2) Also unsurprising is the fact that it appears like older women are easier to attract (for dating and relationships) than women your own age. These women are often single mums, divorced, and/or realizing the mistakes they made choosing boring, safe men in the past. Older women fear rejection and broken hearts less - partly due to experience, but also due to having less to lose - than mid/late 20's broads. You also, no matter how much this may prick your pride, have to accept that the internal good ego feeling (and hence showing off to her friends) women like your date attain in dating a man many years younger is as, and probably more, important to her than the visceral attraction she has onto you.

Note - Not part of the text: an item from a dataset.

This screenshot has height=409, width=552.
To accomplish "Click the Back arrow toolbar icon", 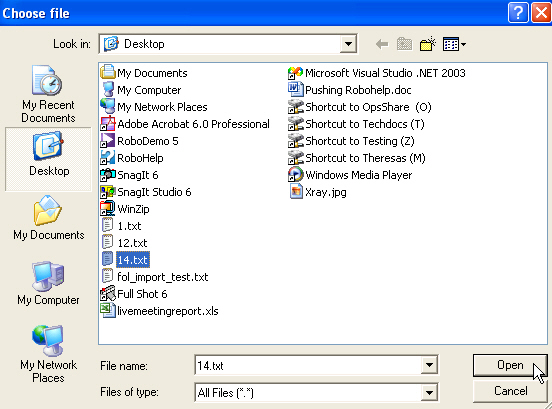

As for tips... I'm a few years older than you, but even now I know from first hand experience that a decent percentage of women aged 18 to 23 prefer dating older men (or at least the traits older men possess). At your age of 25 to 27, you should strive for women in this age bracket, as not only are they at their hottest but they are at the stage when they place more emphasis on male hotness than any other period in their life. Yes, I place a fair bet that you are not dissimilar to my friend in this post - in probably finding young women immature and annoying, whilst finding older women comfortable and easy to get on with - so only you can make the decision going forward.
But if you are to follow my advice in seeking younger women of 18 to 23, but still tick the box in finding an easy going and intelligent (in relativity) woman, my tip would be to hunt for girls who are at university (or recently graduated), or women who haven't gone to university but only through choice and not a lack of intelligence. I'm not saying all women who go to university are the brains of Britain, but the sheer law of average should mean they are an IQ level or two above the standard female brain.
If you are as attractive as people say, the above path shouldn't be too difficult.
Hope this helps?
Hi Vinay,
ReplyDeleteYou have just explained 90% of what has been happening to me. Point #1 haven't come to the realization yet, but now that you have explained it makes perfect sense.
I definitely agree with the stroking of the older women's ego for snagging an attractive younger man. For those ones I usually try to gauge how much they are interested in me versus wanting to show off (if they really like me I disregard the showing off part).
Also you are right about them being divorced, single mums and/or realizing their mistakes. The one from last week was divorced and she made sure that it was one of the first things that she told me (she was in her mid 40s though, my preference is early 30s when dealing with older women...I was curious in this case).
On top of that I've also noticed it with a small selection of younger women who got tired of dating losers or abusive boyfriends etc, it seems they will venture onto green pastures by capturing a guy who is both well rounded and attractive to make up for the time wasted.
Also your tip about dating women from 18-23 is SPOT ON! I did not realize this consciously, but when I recall from previous women I've dated they fall into these subsets. The younger ones aren't intimidated as much and are willing to take the risk.
And yes I do find some of the younger ones immature and annoying to the point where I sometimes say "Why bother?"
This was very helpful Vinay, I can now apply a conscious effort towards the points you have given me.